Turnaround brings national accolade for Pershing General

Patty Bianchi is blunt in her assessment of the condition of Pershing General Hospital five years ago:

“We were not financially viable,” says the chief executive officer of the hospital in Lovelock.

But today, the hospital has won national recognition for a turnaround that’s stabilized its finances, drawn new medical professionals to the town of 1,900 residents and bolstered outpatient services.

The magic solution? No quick fix, no single answer, but instead a grinding four-year initiative to look at every process, every job, every piece of paperwork in the organization.

With only 14 acute-care beds and a 25-bed nursing home, Pershing General Hospital nevertheless is a key element in providing health care to a wide swath of north-central Nevada.

Fernley is 61 miles to the west. Winnemucca is 72 miles to the east. Fallon is 55 miles to the south. And to the north? Pretty much nothing for 500 miles.

The hospital’s role is defined as “critical access,” both for the 6,750 residents of Pershing County and the travelers along busy Interstate 80 as it cuts across the county.

And state officials worry about the ability of rural critical-access facilities across Nevada to stay open.

“Closure of rural hospitals can be devastating to rural and frontier communities, denying local citizens access to emergency, outpatient, long-term care and sometimes even ambulance services,” says Gerald Ackerman, director of the Nevada Office of Rural Health.

As analysts thought about the problems of Nevada’s small hospitals during the past decade, they concluded that a fresh look at hospital operations from top to bottom holds far more promise than short-term efforts to improve cash flow.

The Nevada Rural Hospital Partners, a group of small-town institutions, worked with the Office of Rural Health at the University of Nevada School of Medicine to develop what they dubbed a “revenue-cycle initiative.”

It’s a fancy name for a lot of hard work, says Bianchi.

For the better part of four years, her staff spent part of every day analyzing every single process in the hospital from the time that a patient walked in the door until the moment that the final payment was posted.

“We discovered many broken processes,” says Bianchi. “Every rock that we overturned, there were small rocks underneath.”

Some processes were changed. Some of Pershing General’s staff of 72 found themselves in new jobs. Tighter control of expenses was put in place. The hospital promoted itself as the first choice for care for residents of the area.

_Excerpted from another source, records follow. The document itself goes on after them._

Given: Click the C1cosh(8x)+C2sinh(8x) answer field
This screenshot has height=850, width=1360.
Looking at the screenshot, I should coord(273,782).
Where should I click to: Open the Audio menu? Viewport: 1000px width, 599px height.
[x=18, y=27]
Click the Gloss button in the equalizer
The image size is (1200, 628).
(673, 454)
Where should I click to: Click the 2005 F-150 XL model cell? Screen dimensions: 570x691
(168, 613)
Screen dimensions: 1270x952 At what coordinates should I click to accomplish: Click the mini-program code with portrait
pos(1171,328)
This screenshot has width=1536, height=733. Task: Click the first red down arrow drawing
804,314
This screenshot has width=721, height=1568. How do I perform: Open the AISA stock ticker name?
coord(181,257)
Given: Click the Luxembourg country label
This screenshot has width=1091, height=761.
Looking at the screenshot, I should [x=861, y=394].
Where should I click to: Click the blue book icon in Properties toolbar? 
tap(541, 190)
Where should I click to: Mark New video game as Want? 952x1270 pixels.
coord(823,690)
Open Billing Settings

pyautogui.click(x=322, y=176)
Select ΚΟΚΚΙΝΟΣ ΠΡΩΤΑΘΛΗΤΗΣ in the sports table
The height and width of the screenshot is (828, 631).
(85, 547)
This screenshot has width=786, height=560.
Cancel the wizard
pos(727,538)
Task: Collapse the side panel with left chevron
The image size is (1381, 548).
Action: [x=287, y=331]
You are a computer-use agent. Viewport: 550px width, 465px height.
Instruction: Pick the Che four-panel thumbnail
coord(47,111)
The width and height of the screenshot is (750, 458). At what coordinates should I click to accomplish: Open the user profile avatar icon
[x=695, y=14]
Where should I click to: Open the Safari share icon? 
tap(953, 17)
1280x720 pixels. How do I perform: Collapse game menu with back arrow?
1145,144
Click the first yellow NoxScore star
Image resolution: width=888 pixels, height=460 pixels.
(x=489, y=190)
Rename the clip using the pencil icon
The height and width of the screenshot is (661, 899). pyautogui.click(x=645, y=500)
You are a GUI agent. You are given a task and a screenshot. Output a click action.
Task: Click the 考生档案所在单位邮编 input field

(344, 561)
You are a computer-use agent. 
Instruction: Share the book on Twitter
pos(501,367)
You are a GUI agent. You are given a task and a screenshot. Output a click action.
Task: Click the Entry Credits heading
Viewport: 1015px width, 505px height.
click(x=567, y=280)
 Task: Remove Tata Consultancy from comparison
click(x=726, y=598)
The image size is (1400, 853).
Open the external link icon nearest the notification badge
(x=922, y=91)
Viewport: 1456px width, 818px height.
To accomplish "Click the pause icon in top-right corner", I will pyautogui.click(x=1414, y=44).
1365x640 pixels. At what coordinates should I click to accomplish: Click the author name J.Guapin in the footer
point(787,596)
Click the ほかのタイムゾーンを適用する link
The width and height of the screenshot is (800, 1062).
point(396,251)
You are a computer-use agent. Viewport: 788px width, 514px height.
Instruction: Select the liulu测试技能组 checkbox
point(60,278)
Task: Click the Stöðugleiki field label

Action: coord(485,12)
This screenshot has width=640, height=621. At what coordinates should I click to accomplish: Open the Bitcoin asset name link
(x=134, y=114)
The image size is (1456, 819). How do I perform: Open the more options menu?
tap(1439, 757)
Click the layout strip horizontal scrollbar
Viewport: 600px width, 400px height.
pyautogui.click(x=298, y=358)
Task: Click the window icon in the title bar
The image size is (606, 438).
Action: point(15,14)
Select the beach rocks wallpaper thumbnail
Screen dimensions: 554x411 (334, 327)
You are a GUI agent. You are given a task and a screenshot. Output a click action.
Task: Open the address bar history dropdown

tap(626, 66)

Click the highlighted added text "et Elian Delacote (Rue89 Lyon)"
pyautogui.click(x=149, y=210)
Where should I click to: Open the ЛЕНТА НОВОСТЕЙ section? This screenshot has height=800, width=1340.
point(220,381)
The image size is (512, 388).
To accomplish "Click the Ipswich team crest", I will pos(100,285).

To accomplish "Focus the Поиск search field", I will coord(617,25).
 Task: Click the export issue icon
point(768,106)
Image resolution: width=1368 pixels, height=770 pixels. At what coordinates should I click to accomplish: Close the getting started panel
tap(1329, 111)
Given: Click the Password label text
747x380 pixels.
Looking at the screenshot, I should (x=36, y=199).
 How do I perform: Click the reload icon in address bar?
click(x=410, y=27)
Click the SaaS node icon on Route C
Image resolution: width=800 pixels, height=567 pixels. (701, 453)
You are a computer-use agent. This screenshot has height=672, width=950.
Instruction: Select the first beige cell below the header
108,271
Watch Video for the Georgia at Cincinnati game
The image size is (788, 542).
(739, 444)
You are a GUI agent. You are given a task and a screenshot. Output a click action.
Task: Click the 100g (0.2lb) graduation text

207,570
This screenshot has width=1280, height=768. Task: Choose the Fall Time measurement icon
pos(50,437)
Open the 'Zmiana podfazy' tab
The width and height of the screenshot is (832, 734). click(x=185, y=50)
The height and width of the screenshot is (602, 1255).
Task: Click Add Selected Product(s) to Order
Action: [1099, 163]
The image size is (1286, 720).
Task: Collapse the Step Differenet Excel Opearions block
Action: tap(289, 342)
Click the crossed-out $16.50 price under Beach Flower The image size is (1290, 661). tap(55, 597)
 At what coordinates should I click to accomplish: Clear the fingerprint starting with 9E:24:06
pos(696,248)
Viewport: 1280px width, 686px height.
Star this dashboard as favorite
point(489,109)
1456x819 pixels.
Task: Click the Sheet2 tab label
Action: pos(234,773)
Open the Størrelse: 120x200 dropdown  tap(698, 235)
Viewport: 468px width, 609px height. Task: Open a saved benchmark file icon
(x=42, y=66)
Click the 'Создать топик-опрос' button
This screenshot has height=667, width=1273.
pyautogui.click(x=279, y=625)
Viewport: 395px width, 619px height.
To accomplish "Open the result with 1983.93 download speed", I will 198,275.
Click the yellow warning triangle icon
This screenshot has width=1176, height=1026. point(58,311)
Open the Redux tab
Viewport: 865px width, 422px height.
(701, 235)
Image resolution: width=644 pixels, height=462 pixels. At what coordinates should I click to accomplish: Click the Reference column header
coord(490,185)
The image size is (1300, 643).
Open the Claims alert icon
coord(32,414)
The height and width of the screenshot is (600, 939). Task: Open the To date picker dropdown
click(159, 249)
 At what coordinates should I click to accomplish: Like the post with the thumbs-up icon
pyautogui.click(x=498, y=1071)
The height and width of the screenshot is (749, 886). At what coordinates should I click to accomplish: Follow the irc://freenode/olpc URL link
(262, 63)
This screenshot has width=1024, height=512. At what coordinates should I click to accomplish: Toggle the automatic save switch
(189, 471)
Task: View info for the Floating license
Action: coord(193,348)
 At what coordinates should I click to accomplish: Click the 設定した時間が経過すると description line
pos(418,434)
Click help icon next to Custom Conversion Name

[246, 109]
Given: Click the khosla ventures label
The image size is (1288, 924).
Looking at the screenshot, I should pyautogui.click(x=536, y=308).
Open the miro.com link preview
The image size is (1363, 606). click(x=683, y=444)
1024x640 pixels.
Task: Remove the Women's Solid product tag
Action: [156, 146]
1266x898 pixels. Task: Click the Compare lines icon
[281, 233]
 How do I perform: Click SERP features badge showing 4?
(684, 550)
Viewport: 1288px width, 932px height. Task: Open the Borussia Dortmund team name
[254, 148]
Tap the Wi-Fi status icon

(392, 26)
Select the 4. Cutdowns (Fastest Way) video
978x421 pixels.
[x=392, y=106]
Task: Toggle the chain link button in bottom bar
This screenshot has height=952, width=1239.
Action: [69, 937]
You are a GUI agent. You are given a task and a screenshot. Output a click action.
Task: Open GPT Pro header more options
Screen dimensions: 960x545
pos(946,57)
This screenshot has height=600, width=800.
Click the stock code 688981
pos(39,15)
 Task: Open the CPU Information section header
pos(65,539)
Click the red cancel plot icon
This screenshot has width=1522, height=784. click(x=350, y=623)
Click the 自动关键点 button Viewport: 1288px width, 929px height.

That sort of hands-on involvement by top executives is critical to the success of the program, say executives of Nevada Rural Hospital Partners.

Steve Boline, regional chief financial officer for the group, has noted in presentations to professional groups that small hospitals can’t afford outside consultants, so they need to rely on themselves.

Besides, Bianchi says, executives need to be closely involved because the work of improvement becomes a never-ending process — particularly as the landscape of healthcare regulation and payments shifts on a daily basis.

On the other hand, tiny hospitals can be far more nimble than their big-city brethren in meeting the demands of change, says John Packham, director of health policy research at the School of Medicine.

“In a smaller organization, you can move culture and you can move process more quickly,” Packham says.

The project at Pershing General Hospital was one of two in the nation to be recognized in recent weeks by the National Rural Health Resource Center. The organization will be sharing the story of the Lovelock hospital’s turnaround with other institutions across the country.

While the initiative at Pershing General Hospital won national attention, it’s not the first success story for the revenue-cycle initiative.

South Lyon Medical Center in Yerington — a 14-bed facility — was losing close to $500,000 million a year and watching its cash reserves disappear when it became the first to undertake the revenue-cycle initiative.

When it completed the work in 2009, the hospital estimated the total improvement at $1.36 million a year from better billing practices and improved collections.